第2章 臥竜、眠ったままで己と向き合う

第16話 小藩の跡継ぎ、横浜へ

 「やっと来た。」

 遠くに見える船を確認、羽織袴姿の青年がホッとしたように呟いた。

 これでしばらく、理由が出来る。

 国に帰らないですむ。

 青年の名は、平良四郎宗近(タイラシロウムネチカ)。

 31歳の、平良藩の後継ぎだった。

 ……

 いかに小国とは言え、大した供もつけずフラフラしていい身分の人間じゃない。

 実は宗近、後継ぎになったのがここ最近なのだ。

 2か月前ほどか?

 江戸屋敷に悲報が舞い込んだ。

 「は?隼正兄上と、長好兄上が‼」

 平良藩長男、平良一太郎隼正(タイライチタロウハヤマサ)34歳と、次男、平良次郎長好(タイラジロウナガヨシ)33歳が、相次いで流行り病で死亡したのだ。

 平良藩は、東北の山奥。

 冬の寒い時期だった。

 藩主、平良多郎好隼(タイラタロウヨシハヤ)には、宗近を除けば子は1人。

 娘である三津(ミツ)32歳は、とうに嫁に行っている。

 4人目だからどうでもいい。
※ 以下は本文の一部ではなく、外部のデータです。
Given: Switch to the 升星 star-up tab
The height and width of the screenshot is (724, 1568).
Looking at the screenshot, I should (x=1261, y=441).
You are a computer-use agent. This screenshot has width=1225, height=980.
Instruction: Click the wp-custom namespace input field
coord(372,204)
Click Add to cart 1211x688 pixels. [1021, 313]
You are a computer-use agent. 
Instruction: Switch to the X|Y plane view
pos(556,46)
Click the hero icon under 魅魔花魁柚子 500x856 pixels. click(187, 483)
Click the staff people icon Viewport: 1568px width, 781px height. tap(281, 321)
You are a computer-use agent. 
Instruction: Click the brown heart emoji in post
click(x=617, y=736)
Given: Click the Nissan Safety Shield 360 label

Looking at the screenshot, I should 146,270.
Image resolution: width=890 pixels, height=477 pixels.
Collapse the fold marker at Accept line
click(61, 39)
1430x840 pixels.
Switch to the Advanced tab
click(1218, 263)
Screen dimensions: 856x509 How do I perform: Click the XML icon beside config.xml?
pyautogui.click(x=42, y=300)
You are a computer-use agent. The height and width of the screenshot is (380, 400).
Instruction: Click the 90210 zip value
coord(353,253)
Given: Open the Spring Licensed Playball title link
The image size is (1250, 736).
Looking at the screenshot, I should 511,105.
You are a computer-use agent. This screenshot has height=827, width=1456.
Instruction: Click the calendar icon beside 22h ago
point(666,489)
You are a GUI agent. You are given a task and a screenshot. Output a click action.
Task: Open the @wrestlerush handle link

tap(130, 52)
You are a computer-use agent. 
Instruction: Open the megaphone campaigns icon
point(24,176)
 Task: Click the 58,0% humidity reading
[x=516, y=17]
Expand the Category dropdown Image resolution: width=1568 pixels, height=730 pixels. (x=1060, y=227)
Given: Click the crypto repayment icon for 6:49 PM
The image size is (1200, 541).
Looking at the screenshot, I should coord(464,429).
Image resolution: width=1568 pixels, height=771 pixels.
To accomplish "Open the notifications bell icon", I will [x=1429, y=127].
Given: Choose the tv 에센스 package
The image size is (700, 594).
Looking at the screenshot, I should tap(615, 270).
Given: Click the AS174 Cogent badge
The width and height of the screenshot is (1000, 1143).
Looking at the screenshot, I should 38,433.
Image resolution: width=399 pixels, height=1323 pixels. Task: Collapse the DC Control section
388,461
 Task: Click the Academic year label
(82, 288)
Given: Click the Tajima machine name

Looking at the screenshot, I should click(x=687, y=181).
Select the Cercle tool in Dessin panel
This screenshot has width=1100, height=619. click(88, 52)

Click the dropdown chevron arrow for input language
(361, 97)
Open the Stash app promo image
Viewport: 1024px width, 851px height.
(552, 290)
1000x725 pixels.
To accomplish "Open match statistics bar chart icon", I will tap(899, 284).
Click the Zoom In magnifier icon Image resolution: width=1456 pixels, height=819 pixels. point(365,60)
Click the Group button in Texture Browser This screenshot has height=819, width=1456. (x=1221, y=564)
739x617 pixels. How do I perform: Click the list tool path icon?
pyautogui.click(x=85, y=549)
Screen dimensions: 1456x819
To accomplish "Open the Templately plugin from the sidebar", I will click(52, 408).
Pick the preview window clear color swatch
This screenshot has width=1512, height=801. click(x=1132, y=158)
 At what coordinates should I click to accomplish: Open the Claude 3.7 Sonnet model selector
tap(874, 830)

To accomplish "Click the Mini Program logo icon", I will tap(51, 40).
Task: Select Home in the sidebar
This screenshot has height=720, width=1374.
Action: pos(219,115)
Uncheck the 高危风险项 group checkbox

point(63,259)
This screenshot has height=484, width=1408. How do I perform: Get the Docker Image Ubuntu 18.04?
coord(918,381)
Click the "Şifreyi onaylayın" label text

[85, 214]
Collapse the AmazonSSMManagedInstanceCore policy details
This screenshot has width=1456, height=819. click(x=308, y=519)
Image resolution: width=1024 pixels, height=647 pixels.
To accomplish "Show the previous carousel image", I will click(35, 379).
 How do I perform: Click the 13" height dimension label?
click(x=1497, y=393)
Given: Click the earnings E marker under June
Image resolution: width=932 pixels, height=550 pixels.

どうせ家督はやれないからと、江戸屋敷で自由に暮らしてきた宗近が、問答無用で当確した。

 いい迷惑だ。

 長男と、そのスペアである二男は、剣を習わせ、学問所にも行かせた。

 味噌っかすの三男は江戸屋敷で人質生活、哀れに思った母親が捻出したわずかな資金で、町人の子に交じって学問を習い、剣を学んだ。

 学びに飢えていたからこそ、手習い所の老教師(権力争いに敗れた高名な学者だった)から貪欲に学びつくした。

 剣の鍛錬も怠らず、免許皆伝の腕前となる。

 今宗近が優秀なのは、すべて己の努力である。

 どうせ数年のうちに長男が藩主となる。

 変な火種にならぬよう平良姓を捨てるつもりだった。

 いらない子に、急に『跡取り』が回ってもすこぶる困る。

 父は帰って来いと煩いが、自由でいたい宗近はノラリクラリ延してきた。

 あんな山深い国に閉じ込められるのは真っ平だ。

 と、同時に、藩主の一族としての責任のようなものも感じないこともない。

 要は、彼は迷っているのだ。

 そこに、清国が初の駐日大使を派遣する話を訊く。

 これ幸いと案内係に立候補、めでたく幕府の許可も得た。

 これで、国にまた1年ほどは帰らない言い訳が立った。

 宗近自身が免許皆伝の剣の腕を持っており、貧乏藩を理由に供も最小限。

 彼の後ろには常に初老の男性が傅いている。

 『爺』と呼ばれる、平良家家臣、中野紋次郎(ナカノモンジロウ)、65歳だ。

 「爺、来たぞ。」

 「はい、若。」

 こうして宗近は、清国大使一行を迎える。